LA REINE - Je suis la reine! ...
ROEDERER - Eh bien, puisque vous y tenez allons-y. Nous verrons bien.... Mais je me demande si ce
n'est pas là précisément la chose qu'il n'aurait pas fallu faire.
LA REINE - C’est en tout cas la chose que je veux !
ROEDERER - Bien madame.
4 – Le roi arrive à l'Assemblée
L'HISTORIEN DE SERVICE - Le peuple de Paris n’aimait pas la reine… ou plutôt, il la détestait:
l’Autrichienne, avec toute sa morgue et ses extravagantes dépenses! S’il eut été seul, le roi aurait
été mieux reçu. L'Assemblée n'était pas loin des Tuileries. Ils y allèrent à pied.
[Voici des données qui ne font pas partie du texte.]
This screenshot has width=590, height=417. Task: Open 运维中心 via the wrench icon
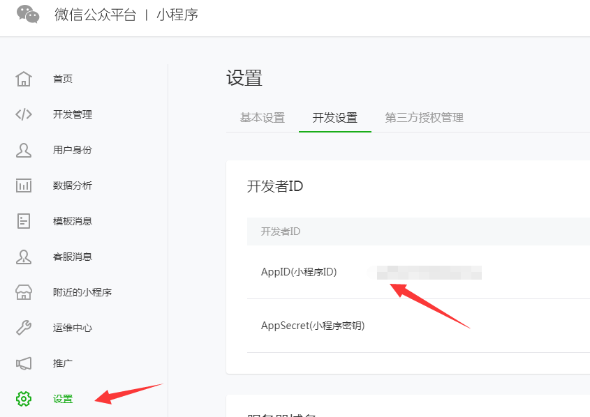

Sur le chemin, le roi
rencontra un garde national avec l’accent provençal qui lui dit:
GARDE - Sire, n’ayez pas peur, nous sommes de bonnes gens, mais nous ne voulons pas qu’on nous
trahisse davantage. Soyez seulement un bon citoyen…
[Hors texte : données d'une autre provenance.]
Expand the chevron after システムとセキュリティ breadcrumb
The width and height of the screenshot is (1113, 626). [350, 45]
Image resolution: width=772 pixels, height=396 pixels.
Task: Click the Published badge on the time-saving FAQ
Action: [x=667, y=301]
L'HISTORIEN DE SERVICE – Pour ne plus se faire remarquer, le roi avait échangé son chapeau à
plumet blanc avec celui d'un garde. Lorsqu’il arriva devant l'Assemblée, le roi dit:
LE ROI - Messieurs, je suis venu ici pour éviter un grand crime. Je pense que je ne saurais être plus en
sureté qu’au milieu de vous…
L'HISTORIEN DE SERVICE - Le président de l'assemble, qui était Vergniaud, lui répondit:
VERGNIAUD - Sire, vous avez vu que l’Assemblée vous a reçu avec beaucoup de respect ! Mais
soyez rassuré, nul n’a jamais pensé commettre le grand crime dont vous parlez.
L'HISTORIEN DE SERVICE – Le roi craignait qu'on ne le mette à mort! Quant à savoir pourquoi le
roi et la reine quittèrent si facilement leur forteresse des Tuileries… On a dit qu’un complot avait
été organisé selon lequel, après l’arrivée du roi à l‘Assemblée, les Suisses recevraient l’ordre
d’investir cette même Assemblée, de la faire prisonnière, puis de libérer le roi, la cour et ses
serviteurs et de les emmener en un lieu où ils seraient sous la protection des troupes étrangères…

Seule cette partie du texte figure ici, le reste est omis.